### SET EXERCISE
Extend the news report below about Greenland, Denmark and Trump, picking up right after its final paragraph.

### DOCUMENT

* start *

Greenland's Prime Minister Jens-Frederik Nielsen told a news conference in Copenhagen on Tuesday that "if we have to choose between the United States and Denmark here and now, we choose Denmark. We choose NATO. We choose the Kingdom of Denmark. We choose the EU.”
Asked later Tuesday about Nielsen's comments, Trump replied: “I disagree with him. I don’t know who he is. I don’t know anything about him. But, that’s going to be a big problem for him.”
Greenland is strategically important because, as climate change causes the ice to melt, it opens up the possibility of shorter trade routes to Asia. That also could make it easier to extract and transport untapped deposits of critical minerals which are needed for computers and phones.
This week, Danish Defense Minister Troels Lund Poulsen said that “we will continue to strengthen our military presence in Greenland" and underlined a consensus among NATO members that the alliance must take greater responsibility for security in the Arctic and North Atlantic.
Trump said in Wednesday's post that Greenland is “vital” to the United States' Golden Dome missile defense program. He also has said he wants the island to expand America’s security and has cited what he says is the threat from Russian and Chinese ships as a reason to control it.
But both experts and Greenlanders question that claim.
“The only Chinese I see is when I go to the fast food market,” heating engineer Lars Vintner said. He said he frequently goes sailing and hunting and has never seen Russian or Chinese ships.
His friend, Hans Nørgaard, agreed, adding “what has come out of the mouth of Donald Trump about all these ships is just fantasy.”
Denmark has said the U.S, which already has a military presence, can boost its bases on Greenland. For that reason, “security is just a cover,” Vintner said, suggesting Trump actually wants to own the island to make money from its untapped natural resources.
Nørgaard said he filed a police complaint in Nuuk against Trump’s “aggressive” behavior because, he said, American officials are threatening the people of Greenland and NATO.

* end *

### RECORDED INFORMATION
* start *

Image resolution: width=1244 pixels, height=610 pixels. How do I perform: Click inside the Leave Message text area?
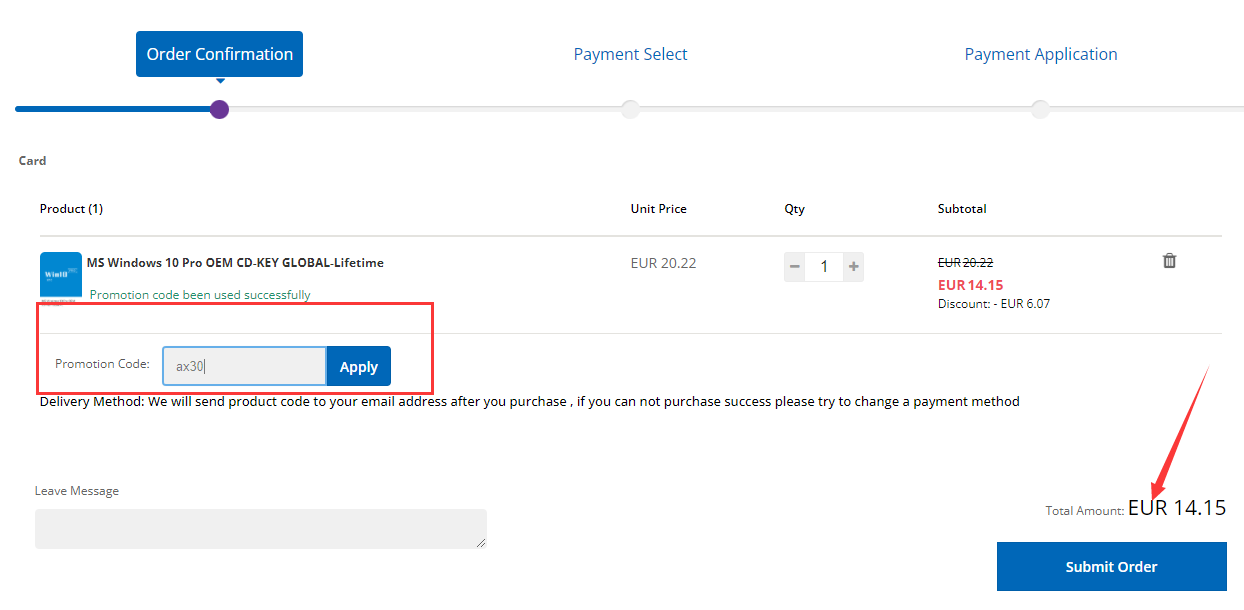click(261, 529)
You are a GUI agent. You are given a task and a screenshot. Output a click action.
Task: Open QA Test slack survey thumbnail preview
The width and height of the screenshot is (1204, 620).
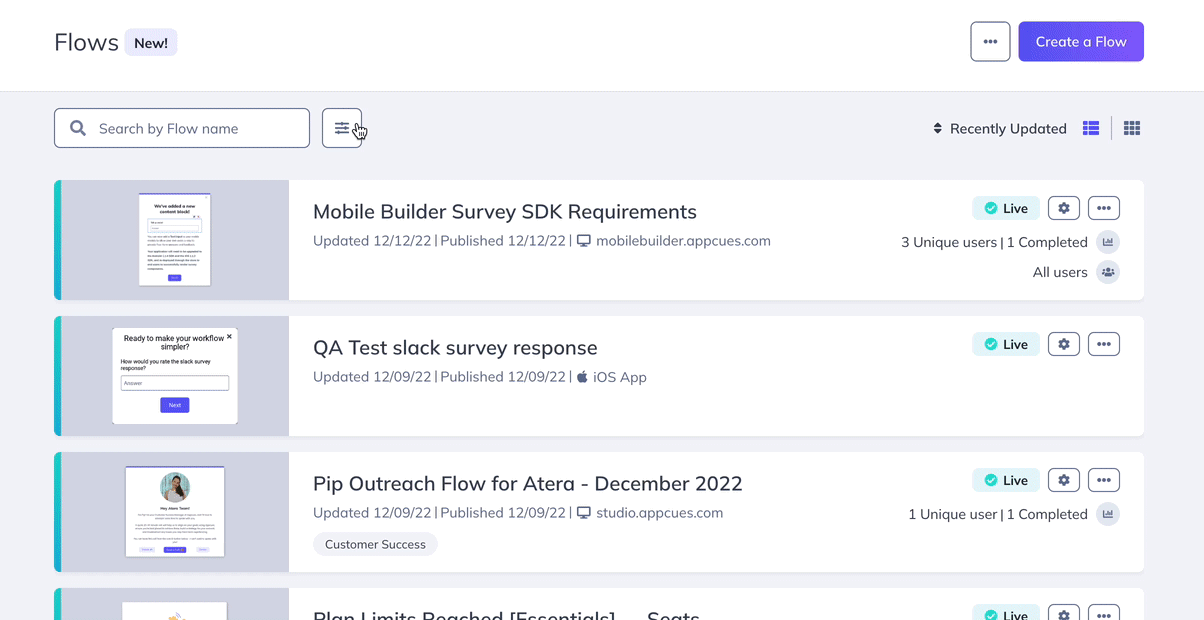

* end *

### RESPONSE TO THIS EXERCISE
Mikaelsen, the student, said Greenlanders benefit from being part of Denmark, which provides free health care, education and payments during study, and “I don’t want the U.S. to take that away from us."
Following the White House meeting, Løkke Rasmussen and Motzfeldt, along with Denmark’s ambassador to the U.S., are due to meet with senators from the Arctic Caucus in the U.S. Congress.
Two lawmakers — Sen. Jeanne Shaheen, a New Hampshire Democrat, and Sen. Lisa Murkowski, an Alaska Republican — have introduced bipartisan legislation that would prohibit the use of U.S. Defense or State department funds to annex or take control of Greenland or the sovereign territory of any NATO member state without that ally’s consent or authorization from the North Atlantic Council.
A bipartisan delegation of lawmakers is also heading to Copenhagen later this week to meet Danish and Greenlandic officials.
Last week, Denmark’s major European allies joined Danish Prime Minister Mette Frederiksen in issuing a statement declaring that Greenland belongs to its people and that “it is for Denmark and Greenland, and them only, to decide on matters concerning Denmark and Greenland.”
French Foreign Minister Jean-Noël Barrot told RTL radio Wednesday that his country plans to open a consulate in Greenland Feb. 6, following a decision last summer to open the diplomatic outpost.
“Attacking another NATO member would make no sense; it would even be contrary to the interests of the United States. And I’m hearing more and more voices in the United States saying this,” Barrot said. “So this blackmail must obviously stop.”
Geir Moulson in Berlin, Lisa Mascaro in Washington and Catherine Gaschka in Paris contributed to this report.
A fisherman carries a bucket onto his boat in the harbor of Nuuk, Greenland, on Tuesday, Jan. 13, 2026. (AP Photo/Evgeniy Maloletka)
A boat travels at the sea inlet in Nuuk, Greenland, on Tuesday, Jan. 13, 2026. (AP Photo/Evgeniy Maloletka)
People walk near the church in Nuuk, Greenland, on Tuesday, Jan. 13, 2026. (AP Photo/Evgeniy Maloletka)
A bird stands on a boat at the harbour of Nuuk, Greenland, on Tuesday, Jan. 13, 2026. (AP Photo/Evgeniy Maloletka)
People walk along a street in downtown of Nuuk, Greenland, on Tuesday, Jan. 13, 2026. (AP Photo/Evgeniy Maloletka)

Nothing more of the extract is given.